Investigadores han descubierto que, cuando datos enviados a través de una conexión HTTPS cifrada ha sido objeto de compresión previa, se abre la puerta a los atacantes que, al modificar el tráfico de datos en una forma dirigida, son entonces capaces de romper la encriptación. La compresión es apoyada por casi la mitad de todos los servidores web, incluyendo los servidores en muchas organizaciones importantes como Google y Twitter. Los fabricantes de navegadores, sin embargo, ya han reaccionado mediante la desactivación de las funciones adicionales que permiten la vulnerabilidad.
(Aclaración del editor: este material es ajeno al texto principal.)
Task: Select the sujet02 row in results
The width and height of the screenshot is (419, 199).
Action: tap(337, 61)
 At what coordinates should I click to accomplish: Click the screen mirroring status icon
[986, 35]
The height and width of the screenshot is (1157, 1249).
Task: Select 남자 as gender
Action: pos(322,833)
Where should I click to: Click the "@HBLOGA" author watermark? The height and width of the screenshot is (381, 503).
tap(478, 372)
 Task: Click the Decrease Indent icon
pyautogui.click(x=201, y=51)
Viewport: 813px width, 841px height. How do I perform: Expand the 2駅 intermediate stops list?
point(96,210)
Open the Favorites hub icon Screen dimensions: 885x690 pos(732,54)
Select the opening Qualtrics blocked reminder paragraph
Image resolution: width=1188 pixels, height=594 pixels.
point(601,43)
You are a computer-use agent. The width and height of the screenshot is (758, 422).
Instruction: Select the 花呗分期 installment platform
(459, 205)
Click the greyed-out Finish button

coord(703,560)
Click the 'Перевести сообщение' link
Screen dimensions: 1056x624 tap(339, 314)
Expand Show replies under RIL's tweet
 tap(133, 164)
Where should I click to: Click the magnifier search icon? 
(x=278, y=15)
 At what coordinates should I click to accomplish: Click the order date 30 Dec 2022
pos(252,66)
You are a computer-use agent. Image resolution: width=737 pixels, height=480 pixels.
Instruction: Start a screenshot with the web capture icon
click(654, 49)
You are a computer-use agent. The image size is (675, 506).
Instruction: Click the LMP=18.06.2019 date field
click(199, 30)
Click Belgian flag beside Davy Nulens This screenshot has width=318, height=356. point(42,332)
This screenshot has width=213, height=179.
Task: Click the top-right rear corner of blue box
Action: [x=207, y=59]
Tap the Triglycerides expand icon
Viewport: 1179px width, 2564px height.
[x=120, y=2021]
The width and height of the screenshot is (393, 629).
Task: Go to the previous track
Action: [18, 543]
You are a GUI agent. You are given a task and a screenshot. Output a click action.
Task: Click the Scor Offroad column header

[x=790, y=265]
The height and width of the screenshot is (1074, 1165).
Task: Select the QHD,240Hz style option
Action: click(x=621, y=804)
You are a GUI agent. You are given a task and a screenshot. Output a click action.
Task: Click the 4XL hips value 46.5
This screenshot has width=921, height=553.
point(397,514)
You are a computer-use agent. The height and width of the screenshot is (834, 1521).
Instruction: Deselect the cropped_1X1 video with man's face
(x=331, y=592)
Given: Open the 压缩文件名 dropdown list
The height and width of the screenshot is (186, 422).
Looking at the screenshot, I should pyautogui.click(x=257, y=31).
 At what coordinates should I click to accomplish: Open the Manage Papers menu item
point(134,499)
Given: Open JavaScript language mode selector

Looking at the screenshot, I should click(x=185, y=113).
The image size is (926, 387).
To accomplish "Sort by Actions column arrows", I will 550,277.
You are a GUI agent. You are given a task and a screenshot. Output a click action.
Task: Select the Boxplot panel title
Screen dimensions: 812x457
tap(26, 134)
Los investigadores de seguridad Juliano Rizzo y Thai Duong habían originalmente previsto presentar la semana que viene una vista detallada de su nuevo ataque, code-named CRIME (nombre en código CRIMEN), pero todas sus cartas ya están sobre la mesa. CRIMEN se basa en un problema que John Kelsey de Certicom describió en 2002 en un artículo titulado Compression and Information Leakage of Plaintext  (Compresión y fuga de información de texto sin formato). Cuando un servidor y un cliente usan TLS deflate compression (compresión TLS desinflada) o el más reciente protocolo SPDY, un atacante man-in-the-middle (hombre-en-el medio) puede extraer las cookies de sesión y utilizarlas para comprometer una sesión cifrada. Los investigadores han demostrado su técnica en un vídeo con objetivos como Dropbox y GitHub. Una simple proof of concept  (prueba de concepto) ha sido previamente publicada.

Demostración del ataque CRIMEN en sitios web como Dropbox y Github en video (en inglés)

Pero no todo es tan malo como parece. Ivan Ristic de Qualsys explica en su excelente analysis of the problem, (análisis del problema en inglés), que sólo el navegador web Chrome soporta correctamente la compresión TLS y el equipo de desarrollo de Chrome ya lo ha desactivado en la versión más reciente. El más reciente protocolo SPDY es compatible con Firefox y Chrome y la mayoría de los navegadores, pero de acuerdo a Qualsys sólo se admite en un 0,8 por ciento de los sitios web. Los usuarios de los navegadores web Internet Explorer, Opera y Safari pueden, por una vez, poner los pies en alto y relajarse – sus navegadores no soportan esas fruslerías. Sin embargo para los navegadores en los smartphone y otros servicios que utilizan TLS para el cifrado podría resultar problemático.